* [Problem description]: Your answer must be an exact repetition of every record.

* [Input]:
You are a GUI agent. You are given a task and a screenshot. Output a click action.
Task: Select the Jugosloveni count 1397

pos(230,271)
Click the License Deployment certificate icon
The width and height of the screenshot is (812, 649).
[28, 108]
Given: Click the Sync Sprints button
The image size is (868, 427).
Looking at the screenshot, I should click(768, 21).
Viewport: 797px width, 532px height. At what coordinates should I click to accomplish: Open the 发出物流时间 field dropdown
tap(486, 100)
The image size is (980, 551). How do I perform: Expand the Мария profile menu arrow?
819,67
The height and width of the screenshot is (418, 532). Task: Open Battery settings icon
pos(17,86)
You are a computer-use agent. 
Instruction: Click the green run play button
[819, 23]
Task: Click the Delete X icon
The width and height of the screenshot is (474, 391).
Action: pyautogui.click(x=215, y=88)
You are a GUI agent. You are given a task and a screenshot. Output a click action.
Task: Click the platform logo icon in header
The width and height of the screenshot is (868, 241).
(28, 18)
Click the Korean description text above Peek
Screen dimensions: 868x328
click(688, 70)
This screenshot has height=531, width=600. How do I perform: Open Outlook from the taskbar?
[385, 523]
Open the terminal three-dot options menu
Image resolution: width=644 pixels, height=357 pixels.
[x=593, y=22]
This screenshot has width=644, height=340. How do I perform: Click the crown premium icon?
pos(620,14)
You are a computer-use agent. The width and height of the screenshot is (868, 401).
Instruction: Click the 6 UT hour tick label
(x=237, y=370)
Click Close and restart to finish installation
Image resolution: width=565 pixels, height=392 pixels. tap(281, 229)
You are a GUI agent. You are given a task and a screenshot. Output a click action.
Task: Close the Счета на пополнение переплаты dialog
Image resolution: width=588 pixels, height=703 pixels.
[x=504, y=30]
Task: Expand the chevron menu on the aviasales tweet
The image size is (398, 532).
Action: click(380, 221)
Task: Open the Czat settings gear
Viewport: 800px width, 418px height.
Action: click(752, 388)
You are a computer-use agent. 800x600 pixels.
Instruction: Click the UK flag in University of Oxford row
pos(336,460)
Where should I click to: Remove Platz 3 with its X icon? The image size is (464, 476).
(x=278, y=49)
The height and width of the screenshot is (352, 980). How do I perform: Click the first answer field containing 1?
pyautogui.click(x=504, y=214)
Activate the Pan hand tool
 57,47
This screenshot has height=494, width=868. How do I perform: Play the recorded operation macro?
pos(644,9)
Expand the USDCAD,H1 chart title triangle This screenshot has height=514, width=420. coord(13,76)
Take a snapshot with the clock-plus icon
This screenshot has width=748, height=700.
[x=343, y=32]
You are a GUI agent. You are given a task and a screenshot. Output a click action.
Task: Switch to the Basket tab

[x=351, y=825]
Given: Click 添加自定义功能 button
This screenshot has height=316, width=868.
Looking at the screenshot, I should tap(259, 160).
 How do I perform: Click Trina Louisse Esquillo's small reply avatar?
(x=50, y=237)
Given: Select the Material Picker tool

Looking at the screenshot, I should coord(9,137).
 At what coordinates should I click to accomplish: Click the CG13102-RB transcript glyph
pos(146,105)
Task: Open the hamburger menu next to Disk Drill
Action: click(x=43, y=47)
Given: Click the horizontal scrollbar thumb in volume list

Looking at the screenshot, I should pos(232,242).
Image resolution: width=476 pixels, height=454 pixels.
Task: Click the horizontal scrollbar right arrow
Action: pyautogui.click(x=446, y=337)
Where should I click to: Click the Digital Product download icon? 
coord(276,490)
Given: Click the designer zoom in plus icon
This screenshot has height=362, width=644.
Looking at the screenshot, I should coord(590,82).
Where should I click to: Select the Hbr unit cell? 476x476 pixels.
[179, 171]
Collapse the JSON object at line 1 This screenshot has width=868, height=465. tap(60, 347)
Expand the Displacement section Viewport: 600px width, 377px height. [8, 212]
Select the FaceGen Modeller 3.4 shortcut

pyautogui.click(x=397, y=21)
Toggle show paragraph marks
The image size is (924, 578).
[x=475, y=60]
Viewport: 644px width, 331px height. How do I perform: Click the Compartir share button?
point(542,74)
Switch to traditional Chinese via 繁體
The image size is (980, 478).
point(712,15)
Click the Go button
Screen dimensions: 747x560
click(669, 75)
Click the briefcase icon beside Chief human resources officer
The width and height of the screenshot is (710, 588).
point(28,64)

* [Exercise answer]:
You are a GUI agent. You are given a task and a screenshot. Output a click action.
Task: Select the Jugosloveni count 1397

pos(230,271)
Click the License Deployment certificate icon
The width and height of the screenshot is (812, 649).
[28, 108]
Given: Click the Sync Sprints button
The image size is (868, 427).
Looking at the screenshot, I should click(768, 21).
Viewport: 797px width, 532px height. At what coordinates should I click to accomplish: Open the 发出物流时间 field dropdown
tap(486, 100)
The image size is (980, 551). How do I perform: Expand the Мария profile menu arrow?
819,67
The height and width of the screenshot is (418, 532). Task: Open Battery settings icon
pos(17,86)
You are a computer-use agent. 
Instruction: Click the green run play button
[819, 23]
Task: Click the Delete X icon
The width and height of the screenshot is (474, 391).
Action: pyautogui.click(x=215, y=88)
You are a GUI agent. You are given a task and a screenshot. Output a click action.
Task: Click the platform logo icon in header
The width and height of the screenshot is (868, 241).
(28, 18)
Click the Korean description text above Peek
Screen dimensions: 868x328
click(688, 70)
This screenshot has height=531, width=600. How do I perform: Open Outlook from the taskbar?
[385, 523]
Open the terminal three-dot options menu
Image resolution: width=644 pixels, height=357 pixels.
[x=593, y=22]
This screenshot has width=644, height=340. How do I perform: Click the crown premium icon?
pos(620,14)
You are a computer-use agent. The width and height of the screenshot is (868, 401).
Instruction: Click the 6 UT hour tick label
(x=237, y=370)
Click Close and restart to finish installation
Image resolution: width=565 pixels, height=392 pixels. tap(281, 229)
You are a GUI agent. You are given a task and a screenshot. Output a click action.
Task: Close the Счета на пополнение переплаты dialog
Image resolution: width=588 pixels, height=703 pixels.
[x=504, y=30]
Task: Expand the chevron menu on the aviasales tweet
The image size is (398, 532).
Action: click(380, 221)
Task: Open the Czat settings gear
Viewport: 800px width, 418px height.
Action: click(752, 388)
You are a computer-use agent. 800x600 pixels.
Instruction: Click the UK flag in University of Oxford row
pos(336,460)
Where should I click to: Remove Platz 3 with its X icon? The image size is (464, 476).
(x=278, y=49)
The height and width of the screenshot is (352, 980). How do I perform: Click the first answer field containing 1?
pyautogui.click(x=504, y=214)
Activate the Pan hand tool
 57,47
This screenshot has height=494, width=868. How do I perform: Play the recorded operation macro?
pos(644,9)
Expand the USDCAD,H1 chart title triangle This screenshot has height=514, width=420. coord(13,76)
Take a snapshot with the clock-plus icon
This screenshot has width=748, height=700.
[x=343, y=32]
You are a GUI agent. You are given a task and a screenshot. Output a click action.
Task: Switch to the Basket tab

[x=351, y=825]
Given: Click 添加自定义功能 button
This screenshot has height=316, width=868.
Looking at the screenshot, I should tap(259, 160).
 How do I perform: Click Trina Louisse Esquillo's small reply avatar?
(x=50, y=237)
Given: Select the Material Picker tool

Looking at the screenshot, I should coord(9,137).
 At what coordinates should I click to accomplish: Click the CG13102-RB transcript glyph
pos(146,105)
Task: Open the hamburger menu next to Disk Drill
Action: click(x=43, y=47)
Given: Click the horizontal scrollbar thumb in volume list

Looking at the screenshot, I should pos(232,242).
Image resolution: width=476 pixels, height=454 pixels.
Task: Click the horizontal scrollbar right arrow
Action: pyautogui.click(x=446, y=337)
Where should I click to: Click the Digital Product download icon? 
coord(276,490)
Given: Click the designer zoom in plus icon
This screenshot has height=362, width=644.
Looking at the screenshot, I should coord(590,82).
Where should I click to: Select the Hbr unit cell? 476x476 pixels.
[179, 171]
Collapse the JSON object at line 1 This screenshot has width=868, height=465. tap(60, 347)
Expand the Displacement section Viewport: 600px width, 377px height. [8, 212]
Select the FaceGen Modeller 3.4 shortcut

pyautogui.click(x=397, y=21)
Toggle show paragraph marks
The image size is (924, 578).
[x=475, y=60]
Viewport: 644px width, 331px height. How do I perform: Click the Compartir share button?
point(542,74)
Switch to traditional Chinese via 繁體
The image size is (980, 478).
point(712,15)
Click the Go button
Screen dimensions: 747x560
click(669, 75)
Click the briefcase icon beside Chief human resources officer
The width and height of the screenshot is (710, 588).
point(28,64)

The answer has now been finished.